● Records to use
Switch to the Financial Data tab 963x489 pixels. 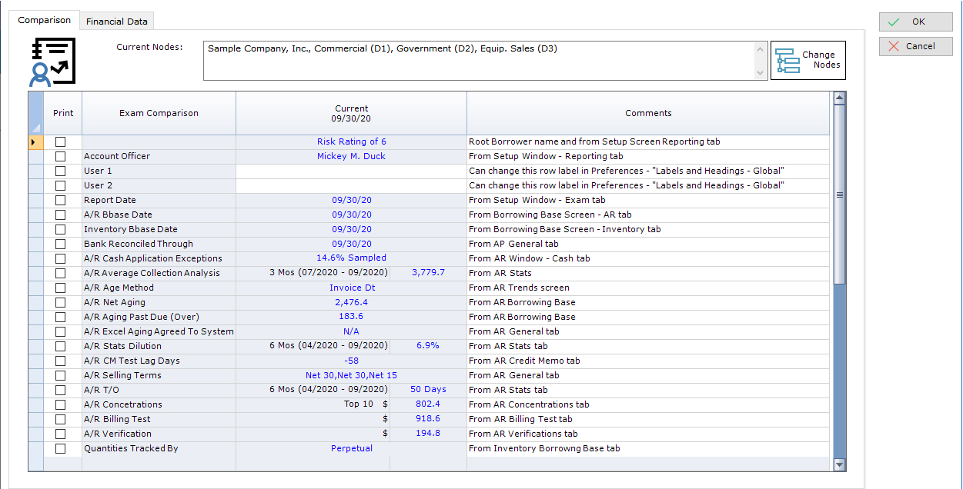tap(117, 22)
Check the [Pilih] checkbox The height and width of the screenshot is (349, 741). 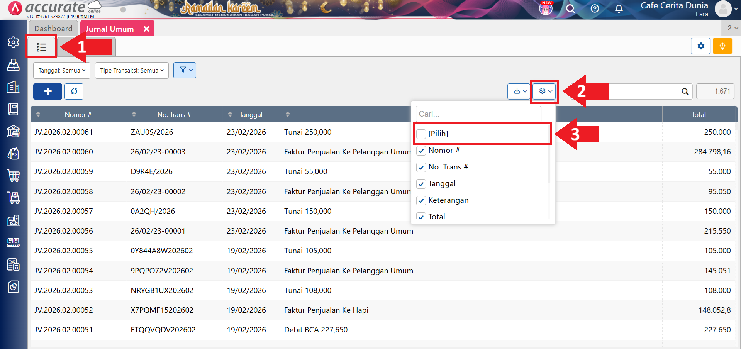pos(421,134)
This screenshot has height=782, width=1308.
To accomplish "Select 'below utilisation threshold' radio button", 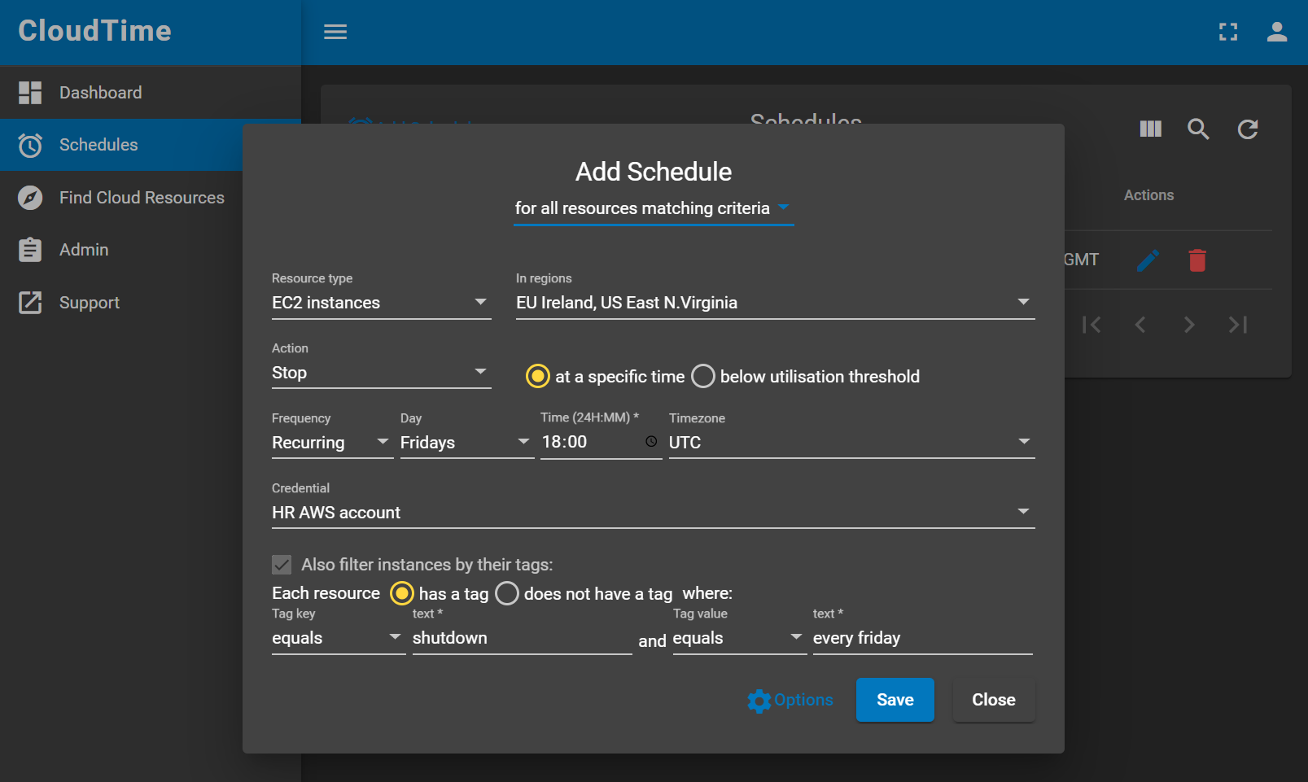I will [x=703, y=376].
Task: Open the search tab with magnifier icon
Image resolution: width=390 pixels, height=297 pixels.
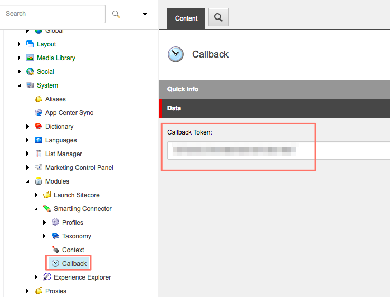Action: click(x=218, y=18)
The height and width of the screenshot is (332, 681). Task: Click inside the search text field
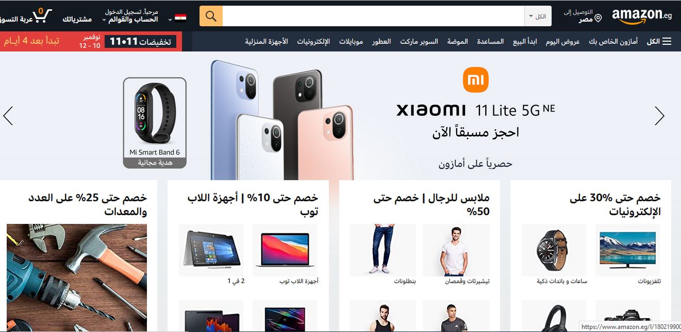tap(373, 16)
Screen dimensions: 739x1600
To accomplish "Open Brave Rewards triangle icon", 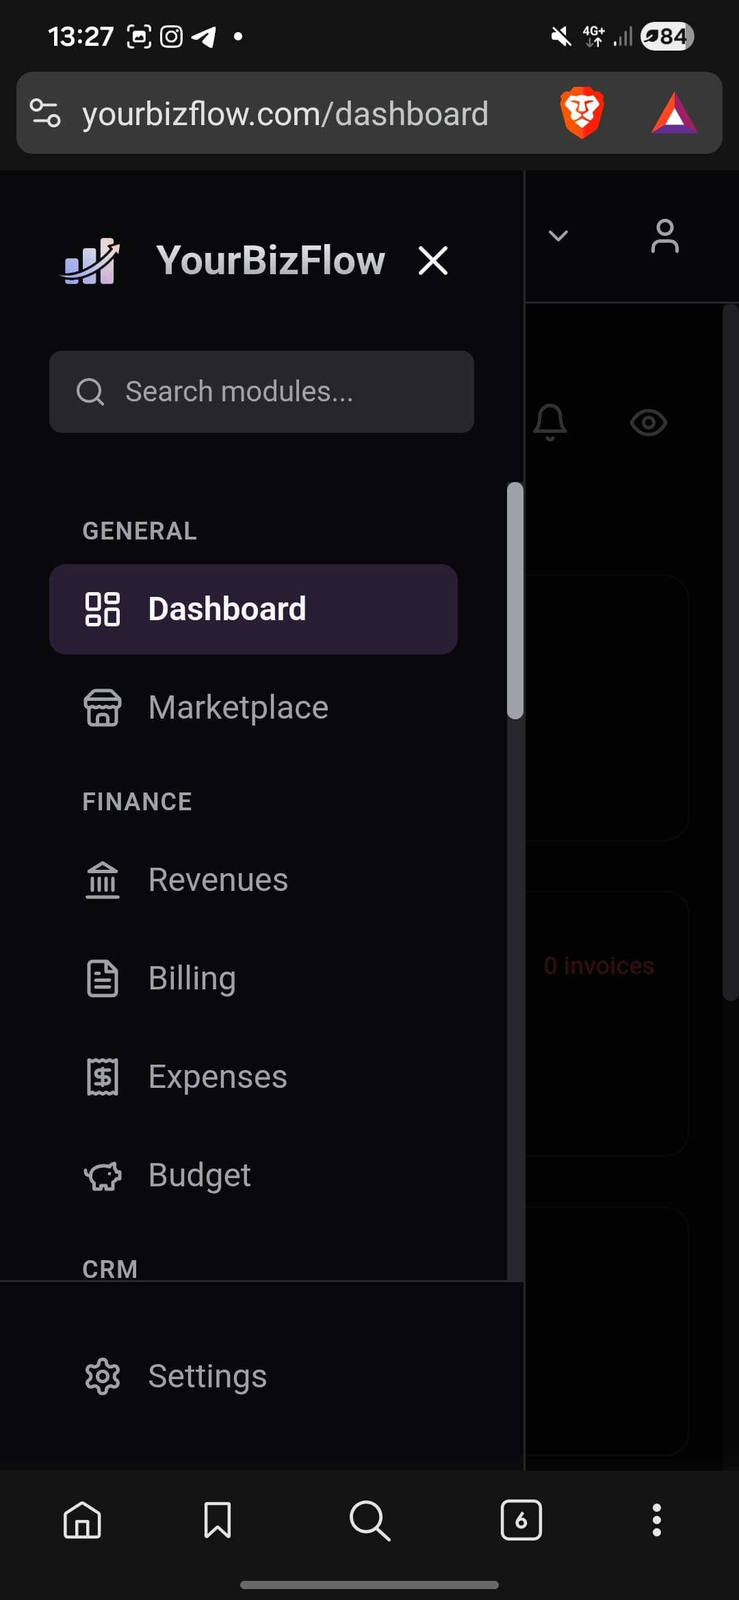I will (674, 114).
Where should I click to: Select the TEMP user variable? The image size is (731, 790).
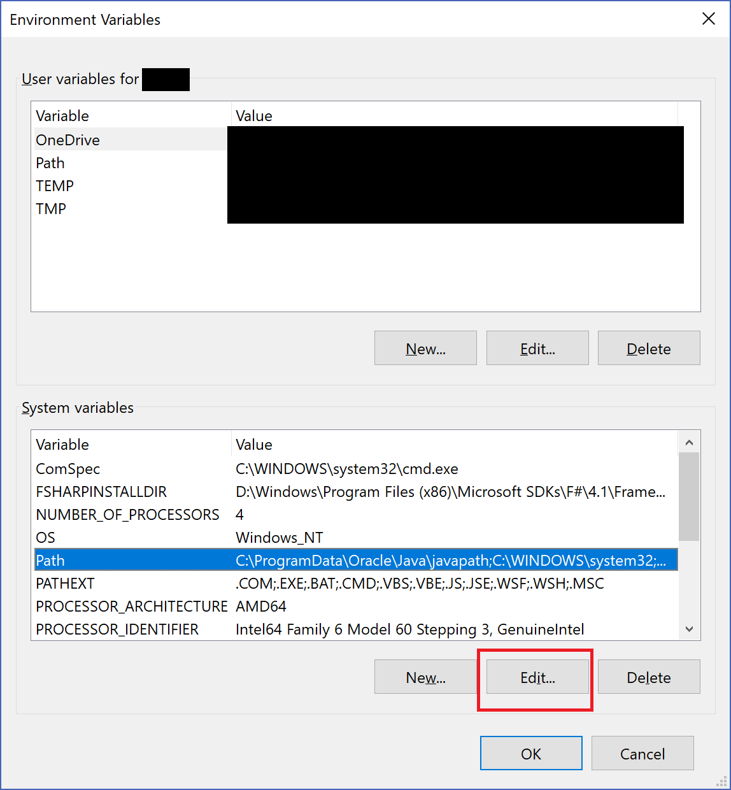click(x=54, y=185)
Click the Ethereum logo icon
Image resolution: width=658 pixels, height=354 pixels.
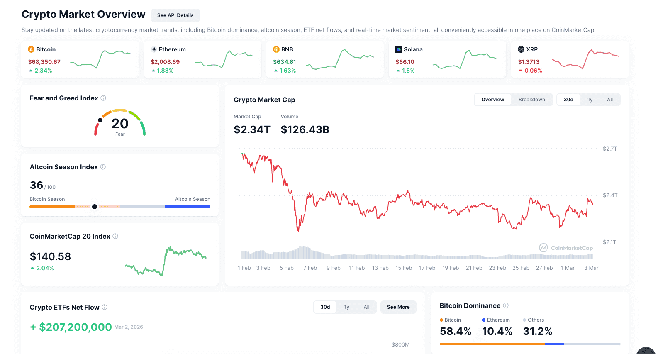tap(154, 49)
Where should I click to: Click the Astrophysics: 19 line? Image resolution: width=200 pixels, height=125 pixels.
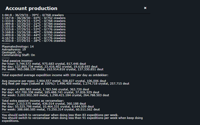point(14,49)
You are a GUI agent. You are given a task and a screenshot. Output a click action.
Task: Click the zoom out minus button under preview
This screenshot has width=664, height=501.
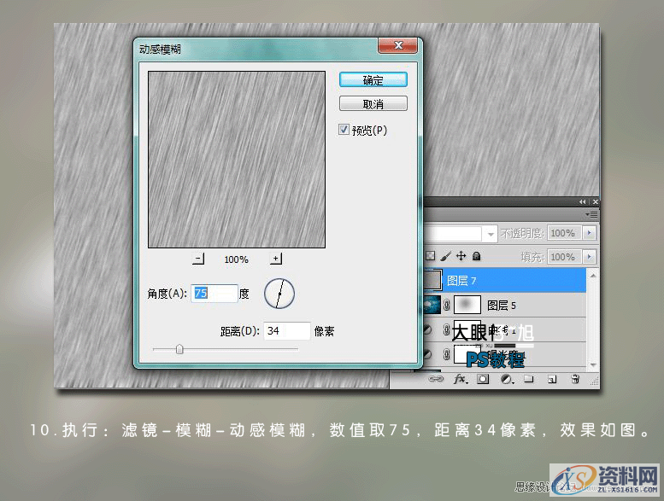click(199, 259)
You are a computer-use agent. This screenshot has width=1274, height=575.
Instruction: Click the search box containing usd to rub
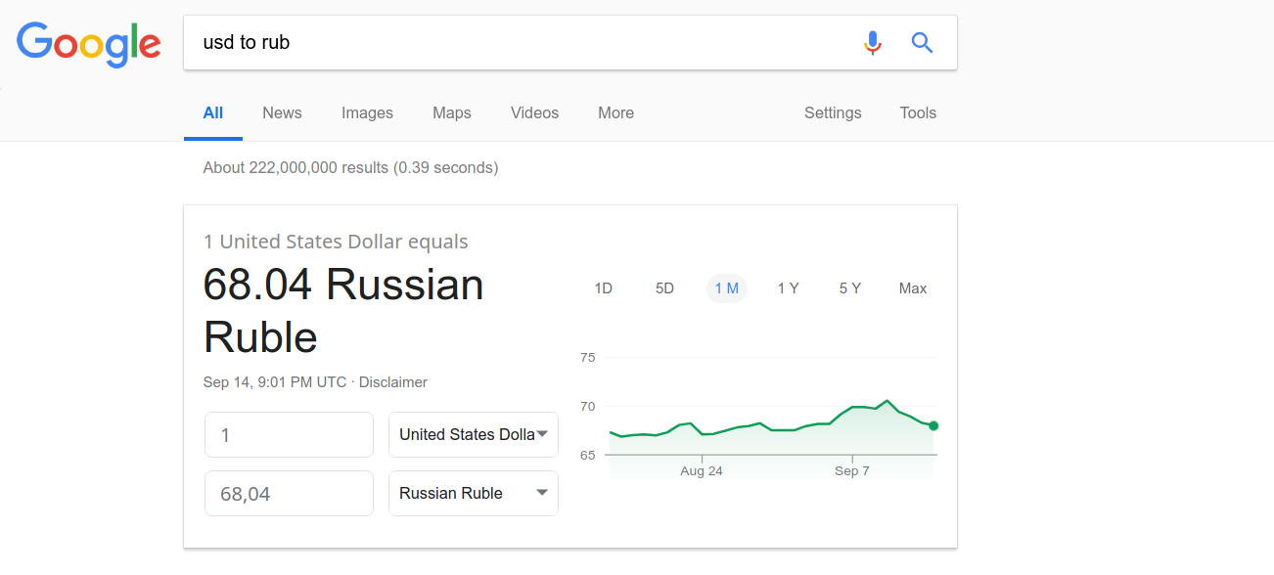coord(519,43)
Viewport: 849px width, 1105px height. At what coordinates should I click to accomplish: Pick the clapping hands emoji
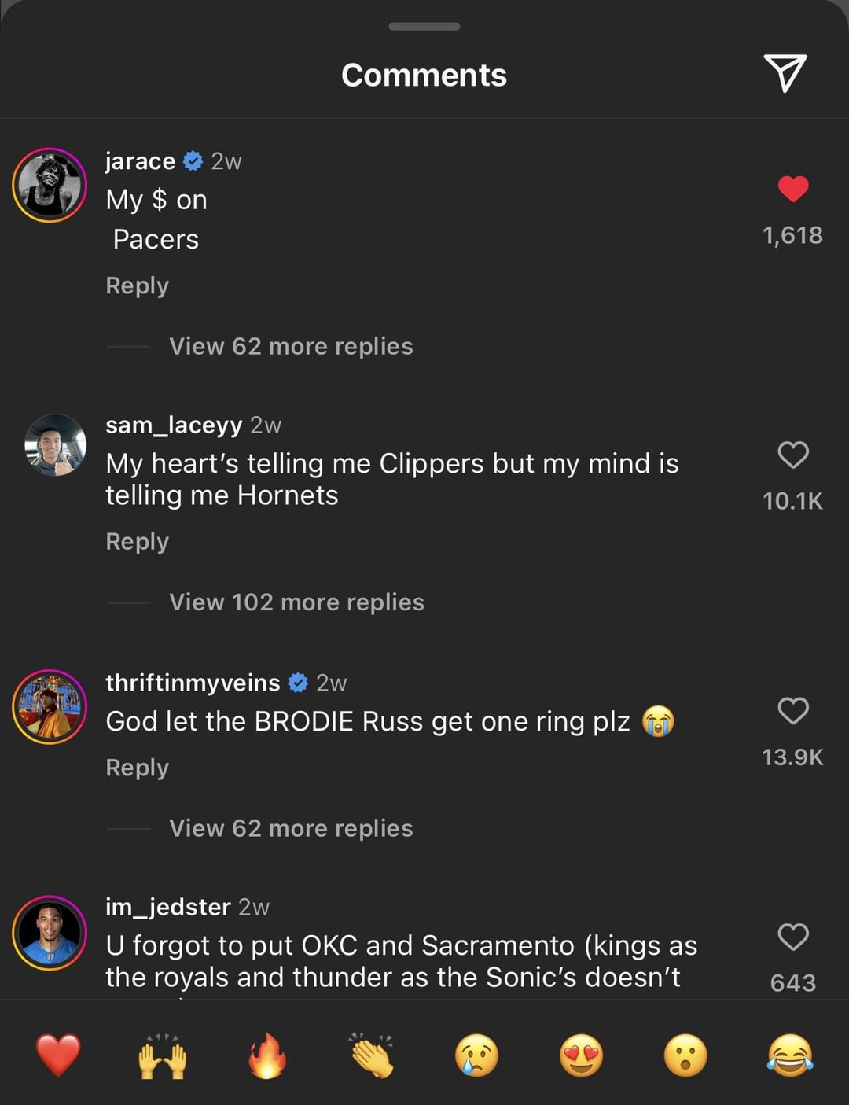[372, 1055]
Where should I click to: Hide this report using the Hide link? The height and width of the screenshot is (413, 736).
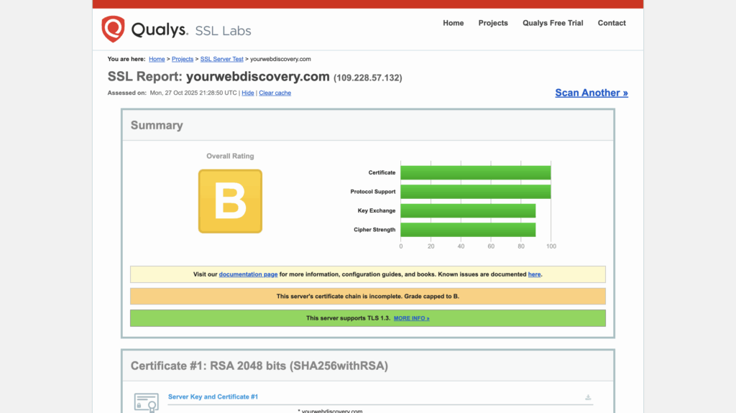tap(247, 93)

● What is required
Quote the entries word for word from the line with "Where should I click to: Select" to the line with "point(14,49)", including both of those lines, and omit the pictures.

● Answer to the problem
Where should I click to: Select the TEMP user variable? The image size is (731, 790).
click(x=54, y=185)
Click the Ethereum logo icon
Image resolution: width=658 pixels, height=354 pixels.
tap(154, 49)
Where should I click to: Click the Astrophysics: 19 line? Image resolution: width=200 pixels, height=125 pixels.
point(14,49)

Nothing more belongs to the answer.